One sector of Paraguayan society that has the most to gain from this transfer of power is the dwindling, poisoned, and often criminalized campesino (peasant farmer) population. Across Latin America, incomplete or corrupt agrarian reforms have left farmers fighting for their right to grow food for themselves. The flourishing soybean industry in Paraguay is leading towards an industrial agricultural export model that leaves no room for small food producers. While many Paraguayan campesino families have moved into urban peripheries, tenacious farmers have fought not only for their right to land, but also to redefine and recreate the agricultural model based on cooperative, organic, and people-friendly alternatives.

Leftist presidents, recently victorious in Bolivia and Ecuador, are contemplating land reform and agricultural planning to serve internal consumption. Such actions have been at the heart of revolutionary struggles for centuries. Cuba remains a leader in this area. Venezuela, under the leadership of Chávez, has made major advances in this realm through encouraging endogenous development and cooperatives. Both of these examples have much to offer Paraguayan campesinos, as they continue to mobilize and exert pressure on the new government to institute agricultural change.

The Colorado Road to Ruin

Last year’s election marked the end of the official rule of the Colorado Party, in power since 1947, but left its legacy of corruption, clientilism, and violent repression. During the thirty-five year dictatorship of Alfredo Stroessner, the Colorado Party and the military worked as the “twin pillars” holding Stroessner in power. The Colorado Party’s vast system of clientelism—offering public jobs to gain political support—is entirely reliant on state programs and public services. It is effective because of the country’s high unemployment rate: one of the few prospects for employment is through the Colorado Party, whether as a road construction worker, teacher, or mayor. Though many citizens viewed the party as corrupt and ineffective, supporting it often meant receiving a salary. As of 2007, the Colorado Party employed some 200,000 people, 95 percent of whom are members of the party.2 Much of the party mechanism remains intact, even though the executive branch has changed.

The need for change in the Paraguayan countryside is urgent. Paraguay has the most unequal land distribution in Latin America; 83 percent of Paraguayan campesinos occupy only 6 percent of the land. Forty percent of all property is possessed by 351 owners of large estates.3 Stroessner’s land reform institution, INDERT, ran a corrupt and incomplete agrarian reform that illegally sold vast parcels of state land reserved for Paraguayan farmers to Brazilian and Argentine buyers and left most campesinos landless, with no choice but to occupy unused land for subsistence farming.

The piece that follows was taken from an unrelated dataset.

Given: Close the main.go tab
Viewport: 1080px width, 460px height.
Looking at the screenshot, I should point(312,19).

Paraguayan president Fernando Lugo, a former bishop, was born in 1951. He grew up in a family opposed to the Stroessner dictatorship and his three brothers were exiled. As a young man he taught in a rural school that was “so remote that he was able to escape the usual rule that teachers had to be members of the Colorado Party.” After he became a priest in 1977, he worked as a missionary in Ecuador, then studied at the Vatican, and returned to Paraguay in 1982 where he became the bishop of the San Pedro province. His support for landless families’ occupations of large estates put him in conflict with the Catholic hierarchy. In 2006 he led a march of nearly 50,000 Paraguayans in Asuncion against then-president Nicanor Duarte Frutos’s plan to change the constitution to allow a second term for president. Lugo was catapulted into the national political scene and social movements requested that he run for president.4 Nearly a year after his election, social movements are pressuring Lugo to enact the changes he promised in his platform. As Paraguayan farmer and anti-industrial agriculture activist Letitia Galeano explained to me, “Lugo is alone, he is at the top, but he is alone. We need change now, and we are going to have to make it happen ourselves.”

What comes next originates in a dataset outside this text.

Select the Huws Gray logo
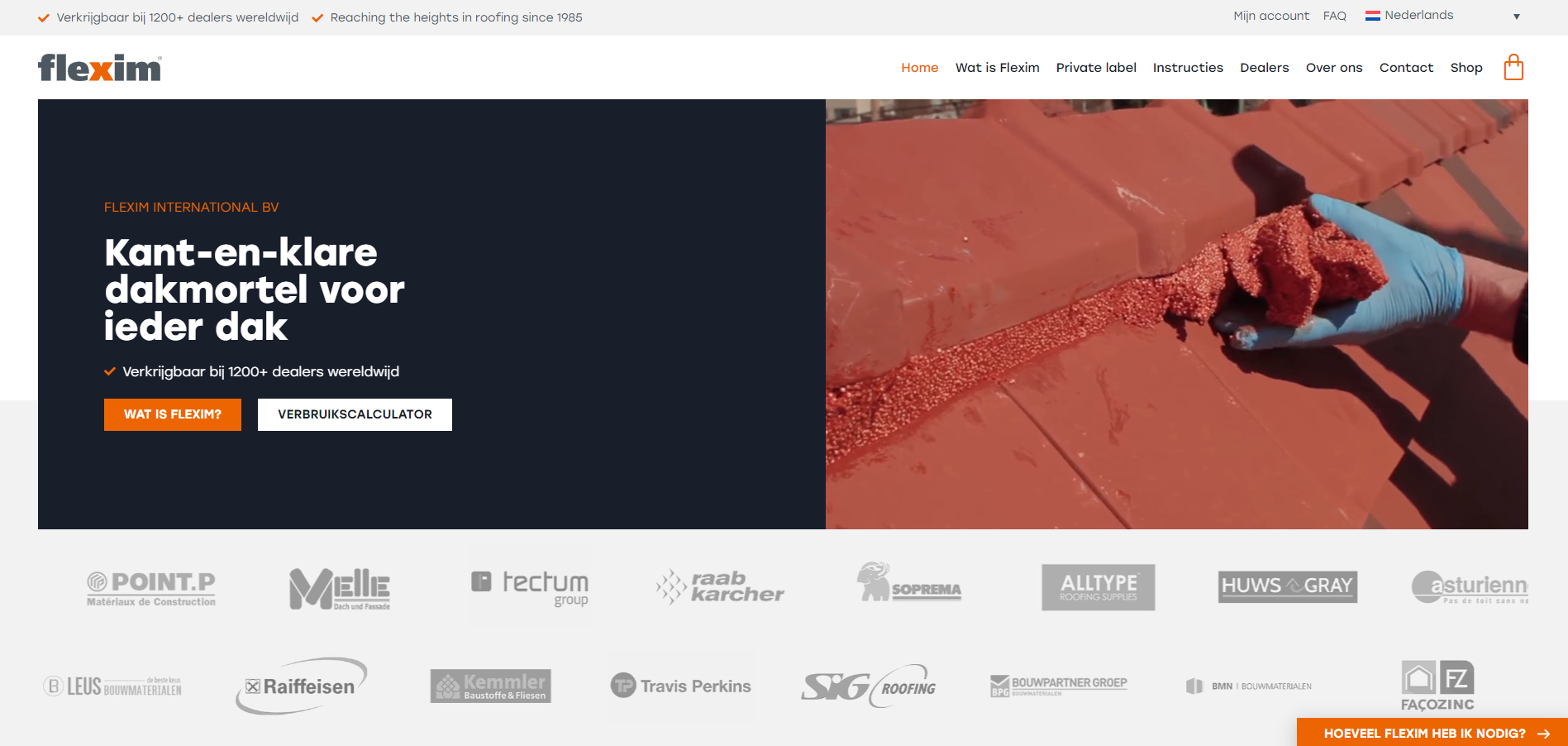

The Agricultural Export Industry—A Poisonous Green Desert

A biologically diverse Interior Atlantic Forest once covered 85 percent of Eastern Paraguay. Intermingled with the necessary shade and fruit-bearing trees of the forest, farmers grew diverse crops and raised a variety of livestock. However, today only 5–8 percent of that forest remains. The land now resembles the rolling hills of a green desert. Brazilian industrial farmers have invaded Eastern Paraguay and bought up the much of the land, bit by bit, in order to grow monoculture crops for export. Their bounty is sold to such companies as Cargill, Archer Daniels Midland, and Bunge. They transform communities and strong-arm farmers to produce soy, corn, and cotton for export. Paraguay and parts of Brazil and Argentina have become “soy republics.”

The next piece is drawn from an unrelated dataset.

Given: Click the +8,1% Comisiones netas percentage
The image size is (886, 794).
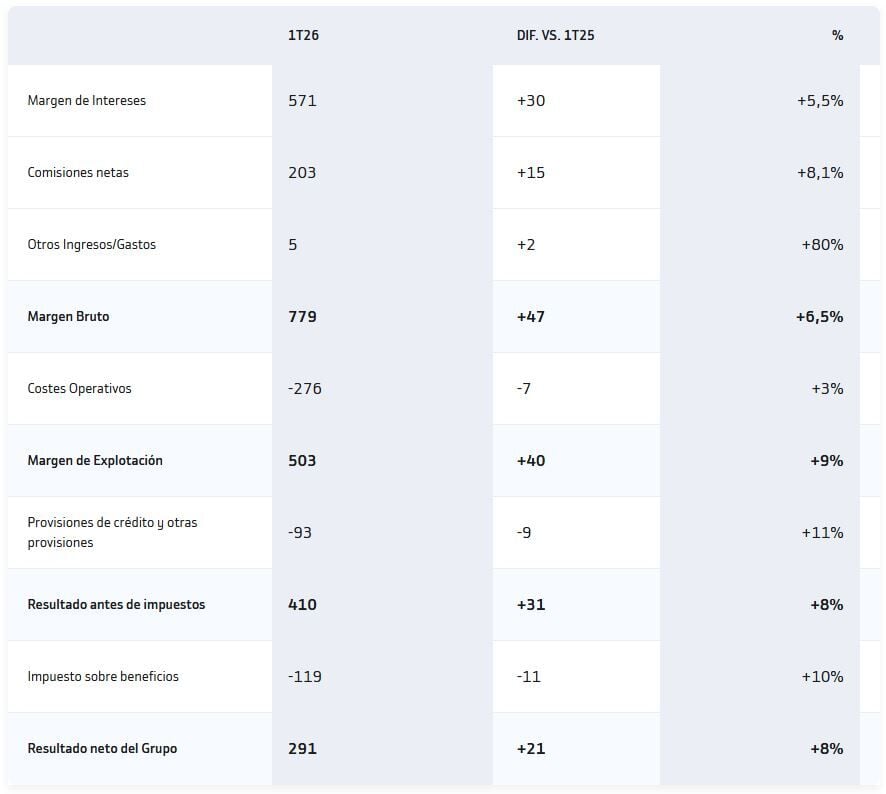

Soy production has increased exponentially in recent years to keep up with worldwide demand for animal feed, as well as the ecologically bankrupt, but still thriving, agrofuel industry. Industrial soy is directed toward these markets, not human food. Today, Paraguay is the world’s fourth-largest exporter of soybeans. In 2003, five million acres  of land were devoted to soy cultivation—more than double the amount ten years before that.5 Today, according to sociologist Javiera Rulli, that number is closer to thirty million acres, and is expected to continue rising exponentially.6

The expansion of the soy industry in Paraguay has occurred in tandem with the violent oppression of small farmers and indigenous communities. Farmers have been bullied into growing soy with pesticides, at the expense of their food crops, health, and subsequently their farms. Farmers who live next to the soy fields have been driven away by the chemicals, which kill their crops and animals and cause illnesses. Since the first soy boom, almost 100,000 small farmers have been evicted from their homes and fields. Countless indigenous communities have been forced to relocate. Mechanized production reorganized labor relations, as those who stayed to work in the soy fields were replaced by tractors and combines. Entire communities fled to the cities to be street vendors and live in the exploding semi-urban slums around large cities. Farmers who refuse to leave their land are targeted by hired security forces, employed by the surrounding soy growers, in hope that they will eventually sell. A simultaneous campaign of “criminalization” has allowed the soy industry to use the state security and judicial apparatus to remove and punish resistant farmers. More than a hundred campesino leaders have been assassinated, and more than two thousand others have faced trumped-up charges for their resistance to the intrusion of agribusiness.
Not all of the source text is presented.